Cortical circuits for integration of self-motion and visual-motion signals
Tristan A Chaplin, Troy W Margrie
The cerebral cortex contains cells which respond to movement of the head, and these cells are thought to be involved in the perception of self-motion. In particular, studies in the primary visual cortex of mice show that both running speed and passive whole-body rotation modulates neuronal activity, and modern genetically targeted viral tracing approaches have begun to identify previously unknown circuits that underlie these responses. Here we review recent experimental findings and provide a road map for future work in mice to elucidate the functional architecture and emergent properties of a cortical network potentially involved in the generation of egocentric-based visual representations for navigation.
Dynamics of Awake Hippocampal-Prefrontal Replay for Spatial Learning and Memory-Guided Decision Making
Justin D.Shin, Wenbo Tang, Shantanu P. Jadhav
Spatial learning requires remembering and choosing paths to goals. Hippocampal place cells replay spatial paths during immobility in reverse and forward order, offering a potential mechanism. However, how replay supports both goal-directed learning and memory-guided decision making is unclear. We therefore continuously tracked awake replay in the same hippocampal-prefrontal ensembles throughout learning of a spatial alternation task. We found that, during pauses between behavioral trajectories, reverse and forward hippocampal replay supports an internal cognitive search of available past and future possibilities and exhibits opposing learning gradients for prediction of past and future behavioral paths, respectively. Coordinated hippocampal-prefrontal replay distinguished correct past and future paths from alternative choices, suggesting a role in recall of past paths to guide planning of future decisions for spatial working memory. Our findings reveal a learning shift from hippocampal reverse-replay-based retrospective evaluation to forward-replay-based prospective planning, with prefrontal readout of memory-guided paths for learning and decision making.

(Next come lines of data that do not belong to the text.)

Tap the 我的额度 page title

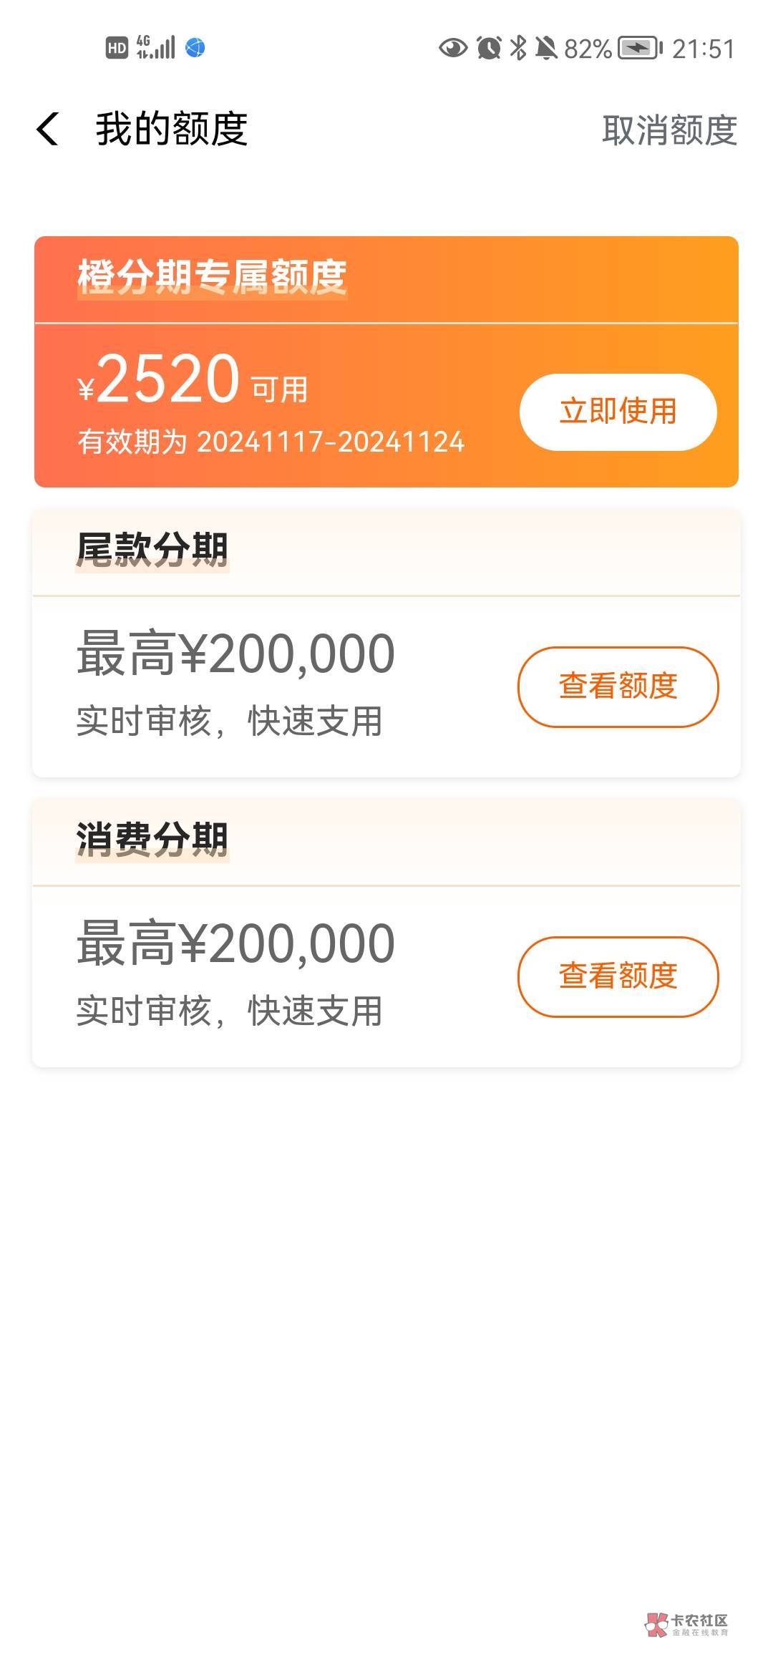coord(172,130)
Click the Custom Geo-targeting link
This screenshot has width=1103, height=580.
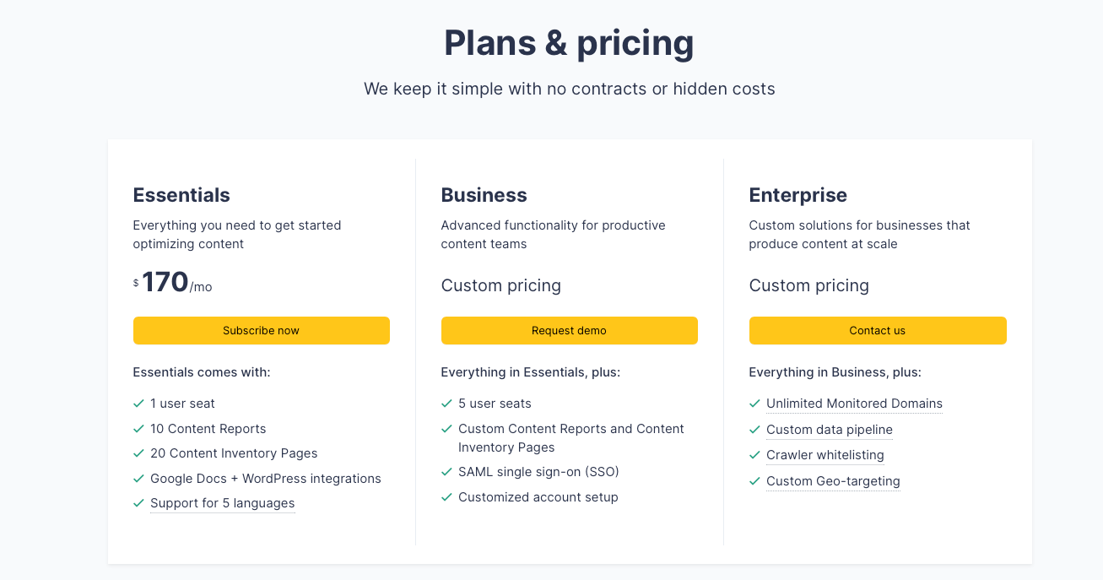(833, 481)
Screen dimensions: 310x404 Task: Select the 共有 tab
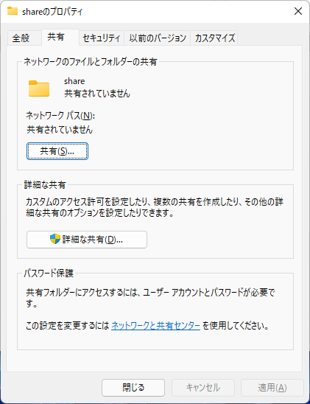click(x=56, y=37)
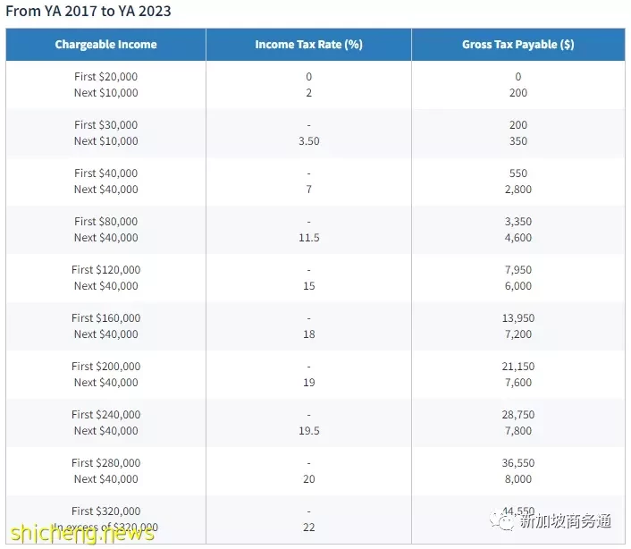The width and height of the screenshot is (631, 549).
Task: Click the 3.50 tax rate value
Action: click(x=308, y=141)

Convolutional Neural Networks as a Model of the Visual System: Past, Present, and Future
Grace W. Lindsay
Convolutional neural networks (CNNs) were inspired by early findings in the study of biological vision. They have since become successful tools in computer vision and state-of-the-art models of both neural activity and behavior on visual tasks. This review highlights what, in the context of CNNs, it means to be a good model in computational neuroscience and the various ways models can provide insight. Specifically, it covers the origins of CNNs and the methods by which we validate them as models of biological vision. It then goes on to elaborate on what we can learn about biological vision by understanding and experimenting on CNNs and discusses emerging opportunities for the use of CNNS in vision research beyond basic object recognition.